start Extract to read

Sunday, January 25, 2004 @ 08:45 p.m.;
Sunday, January 25, 2004 @ 04:46 p.m.;
*drifts for a while* ;p sumhow feeling excited for those pple esp for ruz n yani. aku support korang dari blakang!valentine's also ard the corner. not realli into it. nvm, celebrate ngan matair aku ah....si shikin beylo tu. hahaha. dier single. aku single. bleh ar.k go~
Saturday, January 24, 2004 @ 05:42 p.m.;
unfortunately for me, qamarul was the one who msg-ed me bout the ecp thingie. mom din realli confronted me on the msg-es in my hp, but she jus said not to go out todae.
to dampen my mood, the big P came todae. pms haven realli hit me yet but my back now aches. dang, it a preety hard to be a ghurl. dis lah, dat lah. *thinkin* wats there for me to do?? hmmm..i guess shuld do more termenung.
Saturday, January 24, 2004 @ 12:22 p.m.;
maser aku pakai baju cheongsam putih tu. sekian lamer sey tak pakai. dah tu, lepas dk, tukar jer dari baju kurong ker cheongsam, dapat compliments banyak2. bangga aku keseorangan. alahai! lepas tu gi zara pon ader om puteh ni tngk aku semacam. waduh!!
dah lah..aku ari ni semangat kemelayuan. entry ni pon melayu sey. melayu pon tak betol. mcm aku amik kesah ar. aku tak leh angkat. aw!
Tuesday, January 20, 2004 @ 12:51 p.m.;
the whole of yest afternoon was raining 'woof' and 'meow'. so i was totally drenched to my guts? after eating our late lunch at s11, decided to lepak at s'goon stadium. the sudden relapse of my stomach ache decided to hit me den n there. wasn't rollin ard as usual. took panadol menstrual for some reason i don noe. or izit coz dats the only pill available den? oh watever.
it was freakingly chilly. only to make me feel worse. had to walk from the stadium to the bus-stop like sum prawn. almost crouching to ease dat freaking pain. wat luck i had since 147 buses are all air-conditioned. i think i would haf frozen to death if the bus driver drive more slowly.
reached home quickly changed den plop down on the sofa. watch tv till bout 7.45 den straight to my bed. the nxt thing i knew, its already 3.58am. was really hopin to catch a cold or fever but i guess my immunity still stayin strong. but since i plan not to go to sch,so continued sleeping till 8+.

end Extract to read
start Record list

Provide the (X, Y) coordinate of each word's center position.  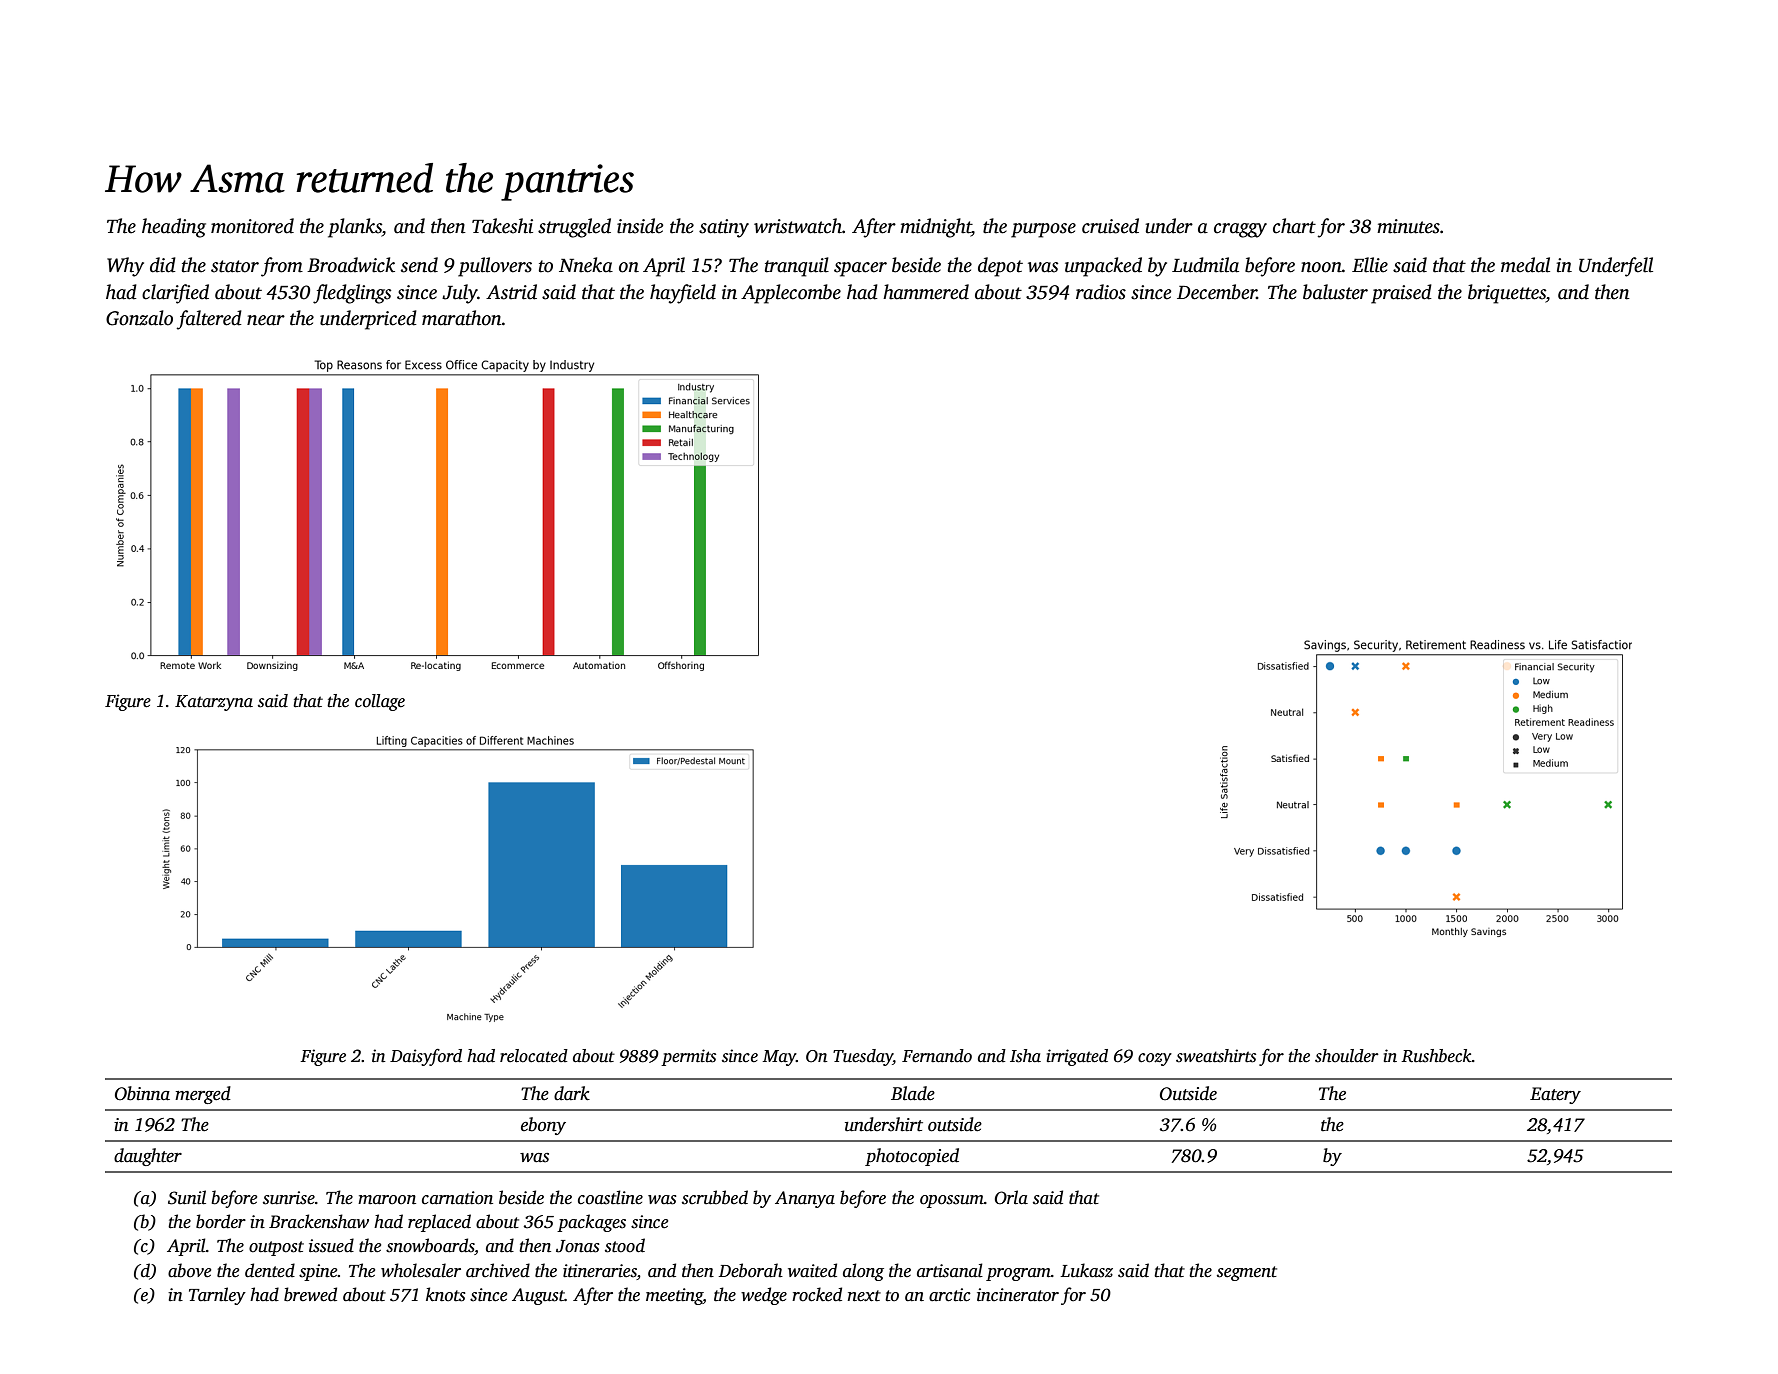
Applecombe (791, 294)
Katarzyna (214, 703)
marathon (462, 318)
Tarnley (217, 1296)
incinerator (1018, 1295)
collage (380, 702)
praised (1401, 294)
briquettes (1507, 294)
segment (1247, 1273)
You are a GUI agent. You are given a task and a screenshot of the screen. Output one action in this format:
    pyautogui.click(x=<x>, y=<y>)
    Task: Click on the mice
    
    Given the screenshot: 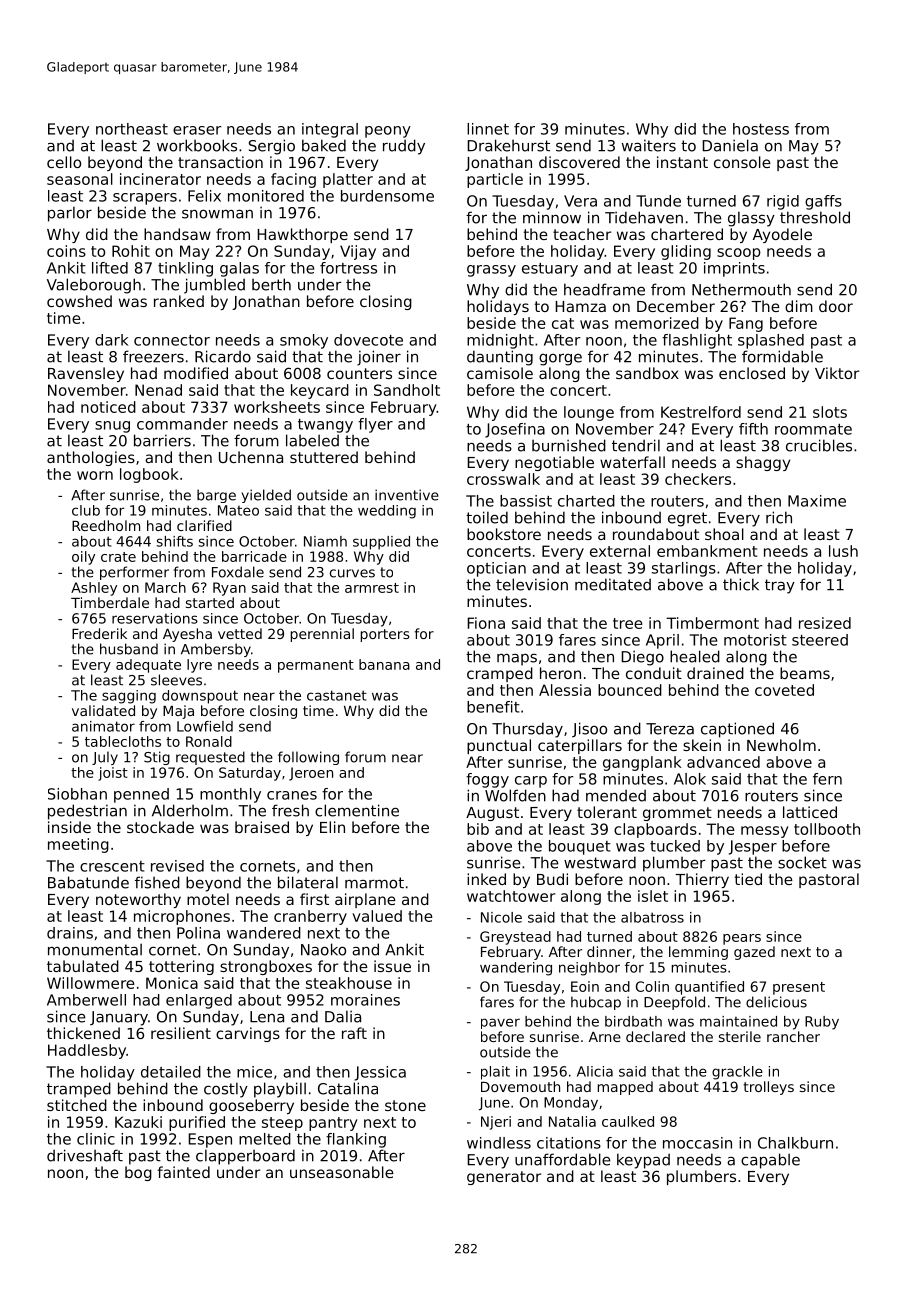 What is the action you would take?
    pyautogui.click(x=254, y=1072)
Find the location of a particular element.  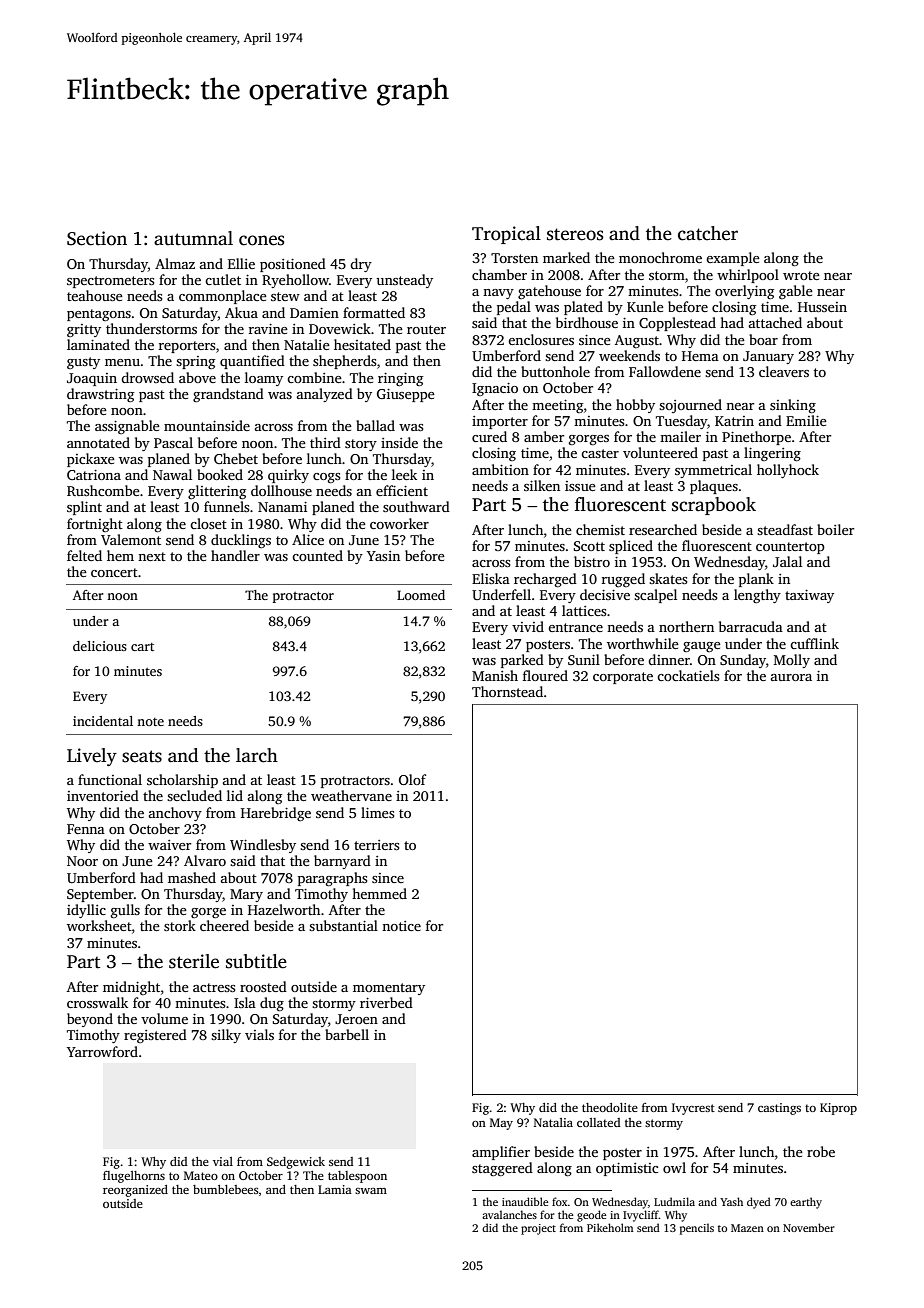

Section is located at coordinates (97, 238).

end Record list

- What this exercise asks
[1] In the January 2004 blog entries, what time does the writer wake up after going to bed around 7.45?
[2] Pick up the January 2004 blog entries after their last sentence and keep writing.
The data were taken from a different source than the blog entries.

- Final results
[1] 3.58am

[2]
now, feeling regretful. shuld haf gone to sch despite dat GP period. i guess i'll jus haf to wait till 3+ to back to sch for the last dikir practice for 2moro's CNY performance. n yar, maybe going to sch wif last year's racial harmony's all white cheongsam ensemble..
Tuesday, January 13, 2004 @ 10:22 p.m.;
now back to wat im supposed to be doing, RESEARCH! till then, adios amigos!
Thursday, January 8, 2004 @ 07:50 p.m.;
todae din skip lectures like wat i did the last 2 daes. so far skipped hist n maths a lecture. had 2 periods of p.e, 1 period lit, 1 period management n 1 period malay lecture. mengancam jugak ar sub. so din skip. step bdk baik. pi dah mabok!
was realli looking forward to p.e just now. OMG!! dat was the first time i did a lot of push ups. damn lot. all kinds of push ups. from the norm to diamond to spider to stagerred(whut?). 1 period is 45 min so count for urself how much time we spent. den did the sprints like the normal athletics drill. after which we run ard the whole sch, yes the WHOLE SCH! lucky thing the sch is freakingly small BUT the sch's located on a hill. imagine dat.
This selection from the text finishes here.